(Record excerpts):
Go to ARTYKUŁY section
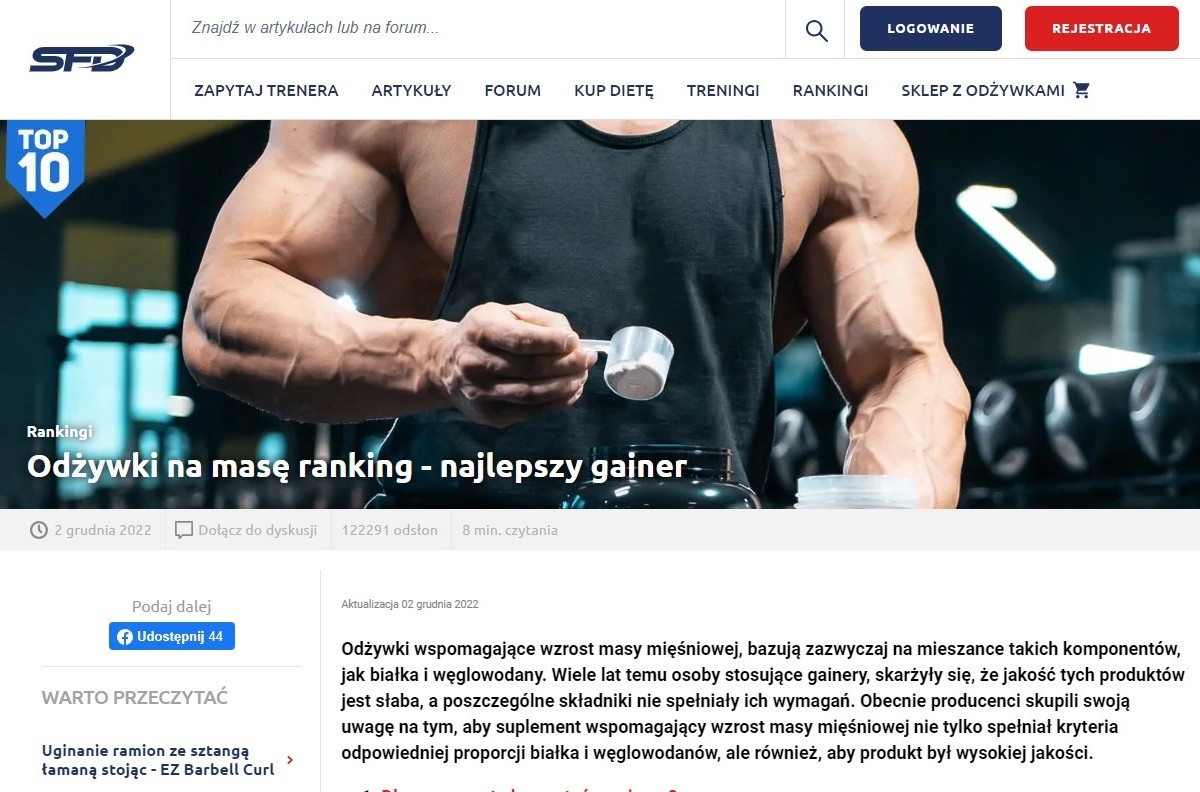Image resolution: width=1200 pixels, height=792 pixels. [x=411, y=90]
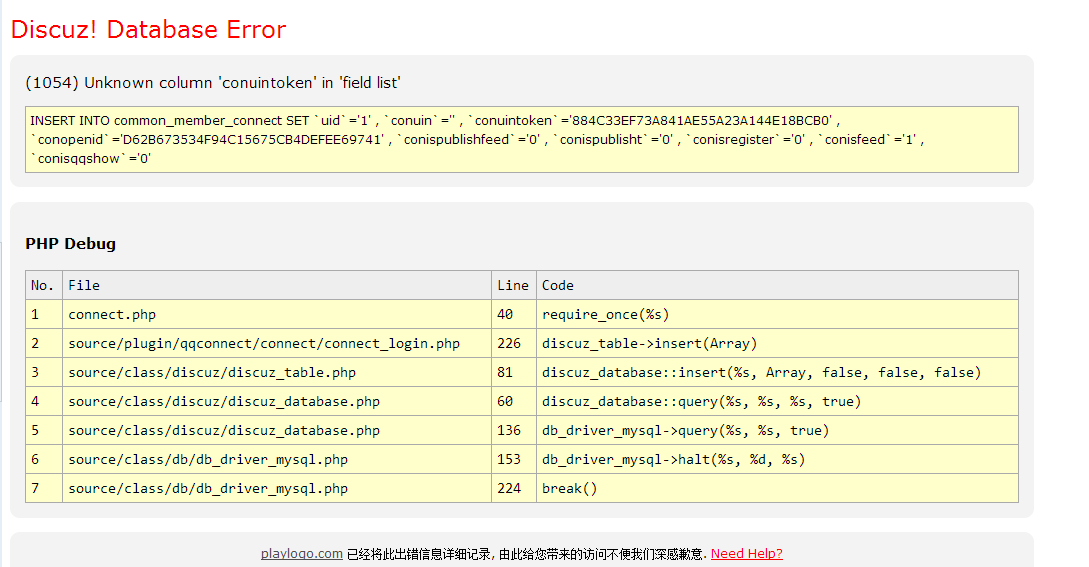The height and width of the screenshot is (567, 1089).
Task: Click the Discuz! Database Error heading
Action: tap(148, 30)

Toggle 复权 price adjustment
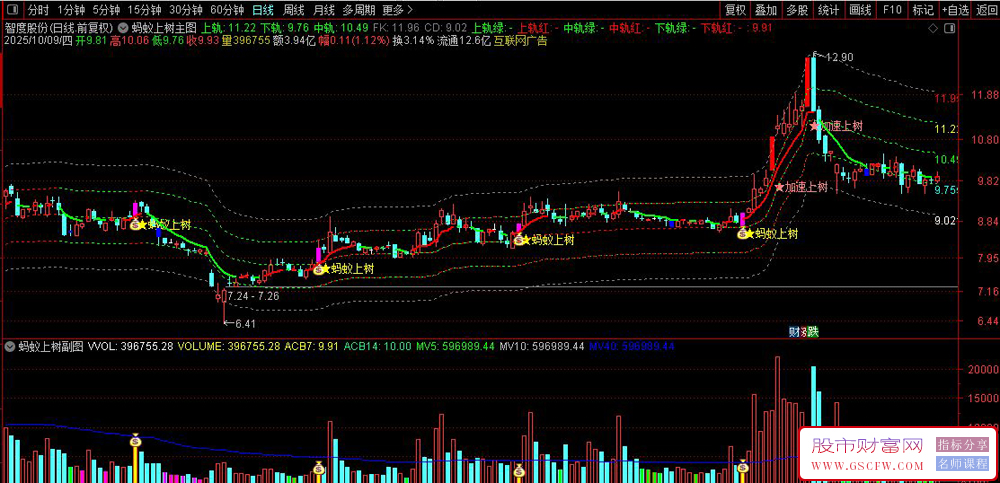[735, 10]
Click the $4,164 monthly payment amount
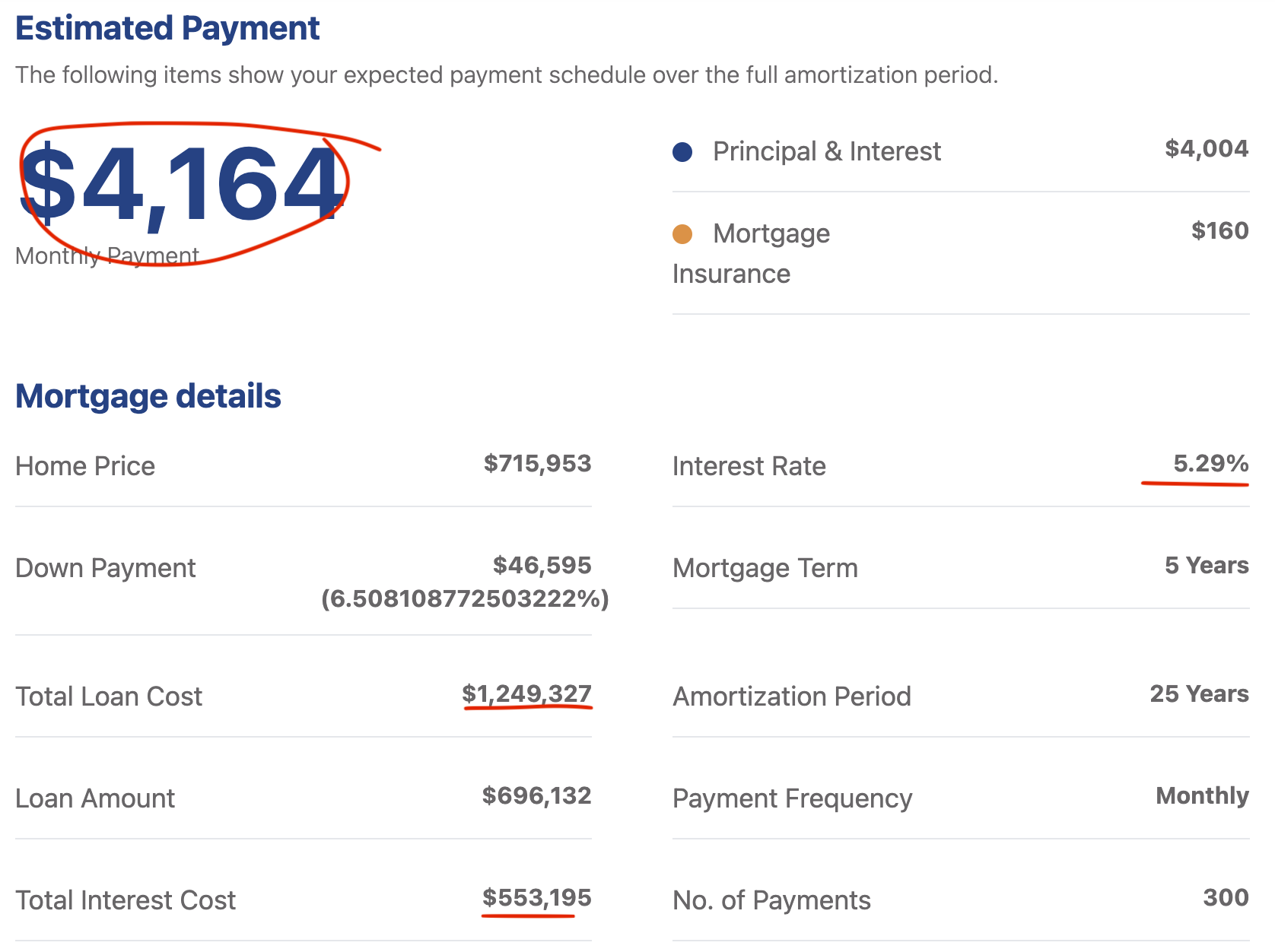This screenshot has width=1275, height=952. [181, 186]
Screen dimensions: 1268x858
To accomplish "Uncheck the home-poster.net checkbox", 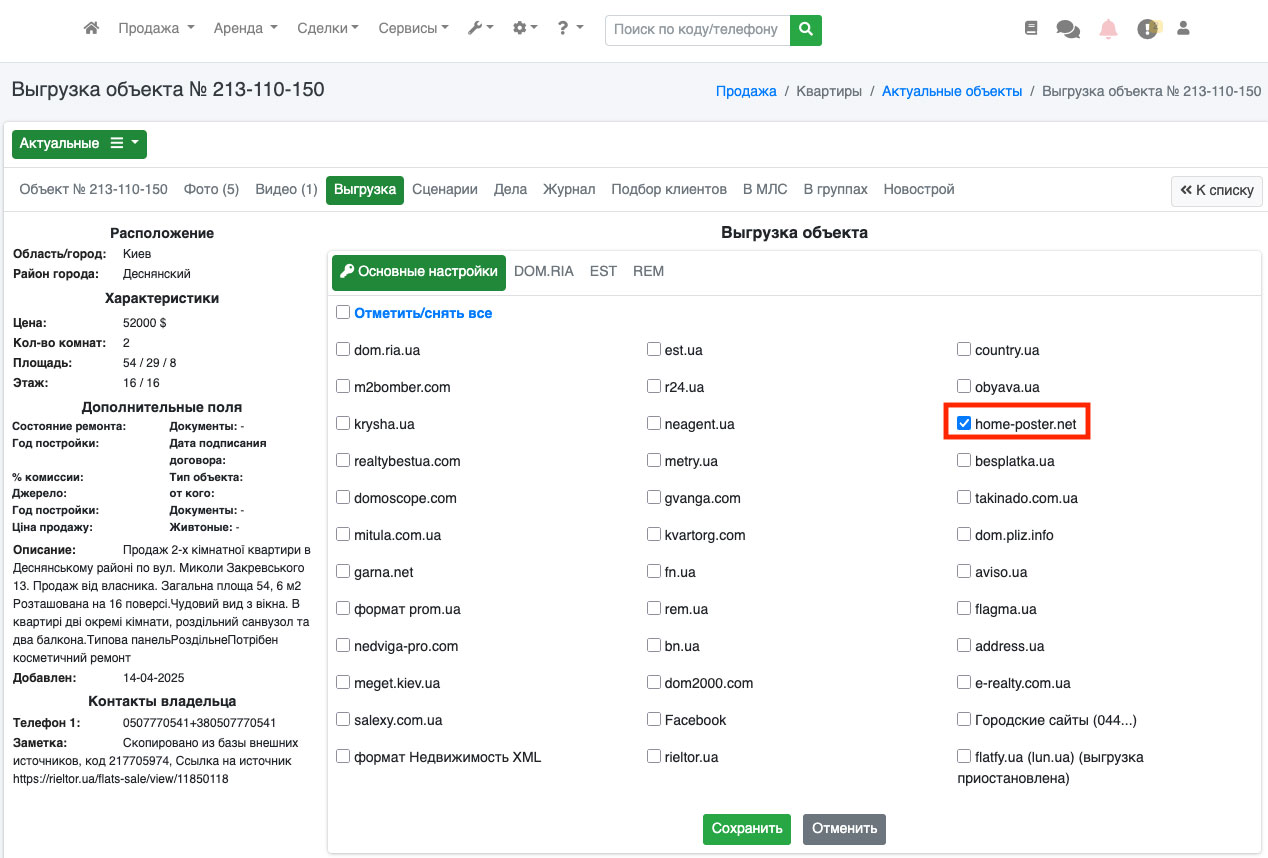I will coord(964,424).

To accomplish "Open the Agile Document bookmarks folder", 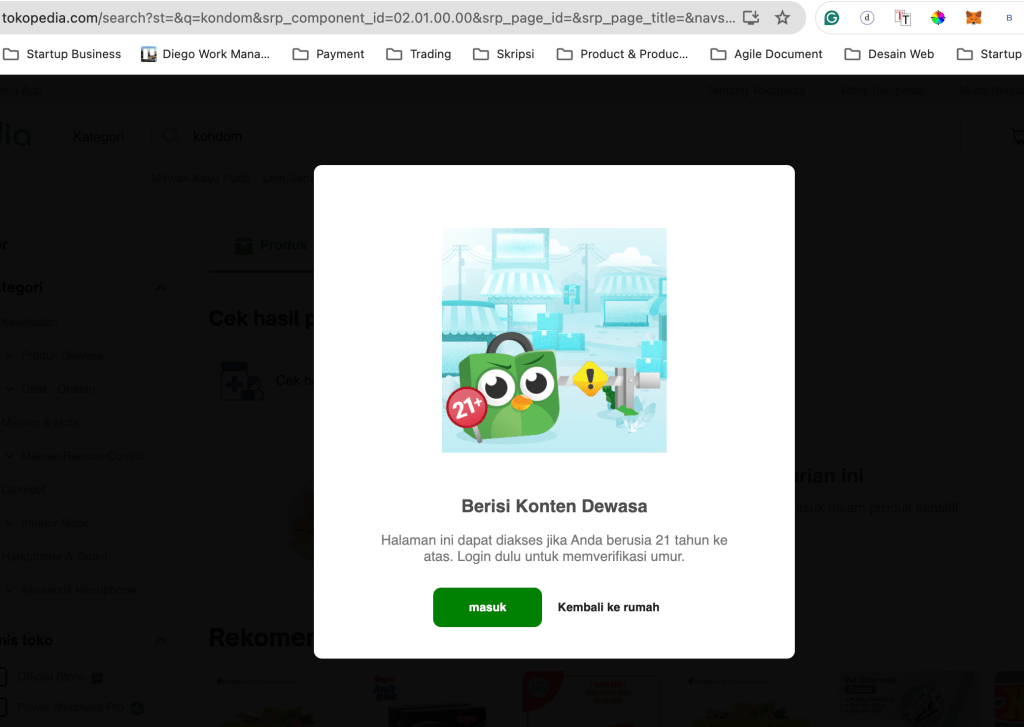I will [766, 54].
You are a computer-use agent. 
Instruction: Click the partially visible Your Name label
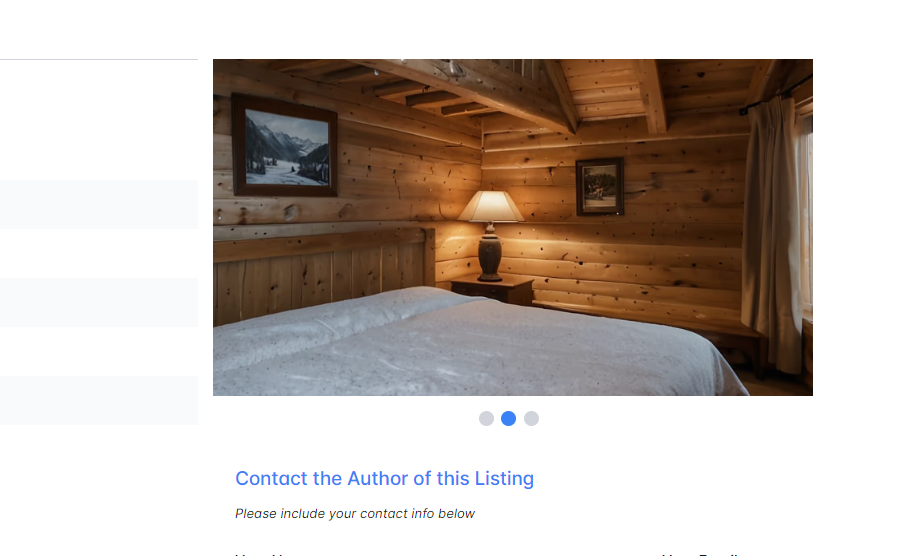tap(261, 554)
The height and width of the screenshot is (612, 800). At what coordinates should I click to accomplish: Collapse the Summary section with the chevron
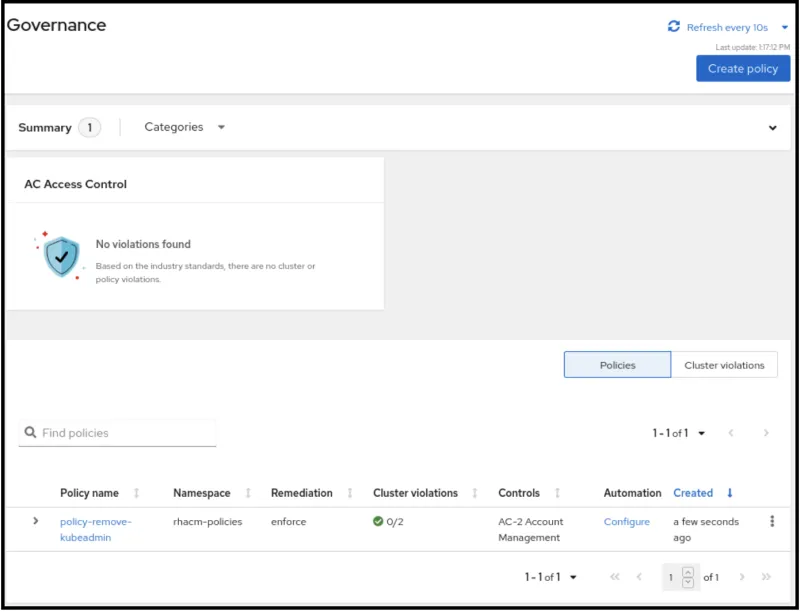pyautogui.click(x=772, y=127)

(The task): Please output the lines from the line that contains "Instruction: Click the" through the end of the records, both ends included, exactly and with no pictures.

(Expected answer):
Instruction: Click the partially visible Your Name label
tap(261, 554)
The height and width of the screenshot is (612, 800). At what coordinates should I click to accomplish: Collapse the Summary section with the chevron
pyautogui.click(x=772, y=127)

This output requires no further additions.